Make good decoration
They are beautiful words. But these must also be made measurable, says Jan-Willem van der Roest of the UU. That is why he will help clubs keep track of the impact the projects have. “Monitoring is important, but also complicated for many smaller clubs. They have a small organization and little knowledge about how to do this. We will train them in that.”
An important question is whether clubs do not mainly use the projects to make a good impression. A valid point, according to Van der Roest: “Of course, clubs also do this for their image. On the other hand, we sometimes forget that many football clubs are small organizations. They have to organize a major event every two weeks with few people. “And then running a social program is not something you just do. At many clubs there is real motivation to do something good.”
One club that proves his point is FC Groningen. The Pride of the North was relegated from the Premier League last season, but the social branch actually grew. “We have our own foundation that currently employs twelve people and a budget of approximately 1.25 million euros,” says Simon Cageling, corporate social responsibility manager at the club. According to Cageling, his work is widely supported within the club.
The foundation has dozens of projects, including football clinics in disadvantaged areas and a ‘social skybox’. Cageling: “We clearly choose a theme that we can influence: lack of exercise.”

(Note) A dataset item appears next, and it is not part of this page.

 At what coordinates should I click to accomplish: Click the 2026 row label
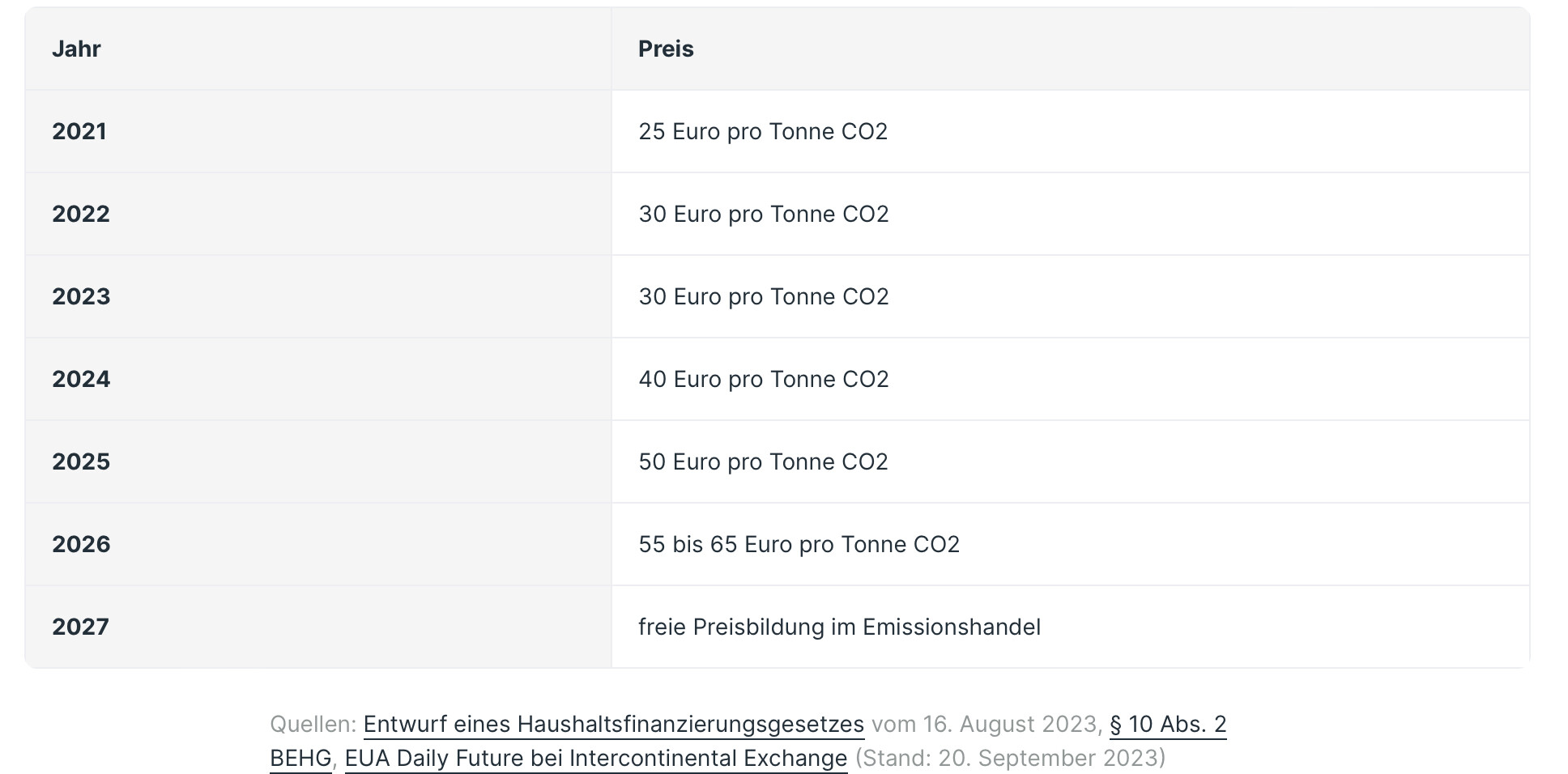(x=81, y=545)
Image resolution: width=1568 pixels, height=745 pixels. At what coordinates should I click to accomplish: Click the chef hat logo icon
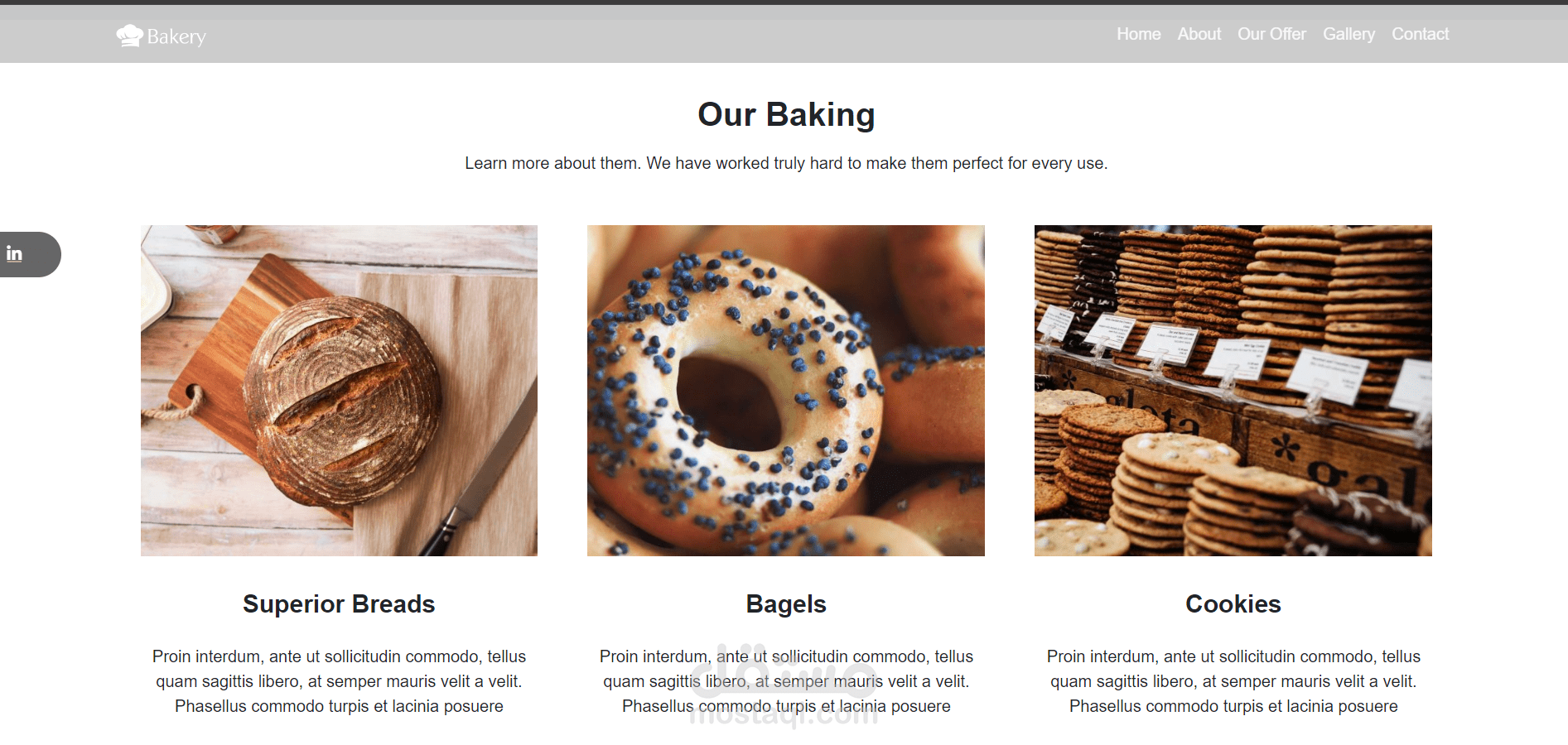tap(129, 36)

The football club often travels with that theme. “As FC Groningen, you can get to many places more easily than, for example, a municipality. A village like Pekela is often poorly portrayed, but when we come there to give a clinic, we have a fantastic day.”
“Do you know what you can buy for that?”
Jordens Peters of Roda JC also says he receives criticism about his club’s social ambitions. “We don’t have a gambling company as a sponsor because we don’t think it’s appropriate. That just saves 20 percent on our budget. Then you are told: ‘do you know what kind of players you can buy for that?’?”
According to Peters, this means that new doors will open. “We now have partnerships with companies that think it is important that we do something for the region. They probably would not have come to us otherwise.”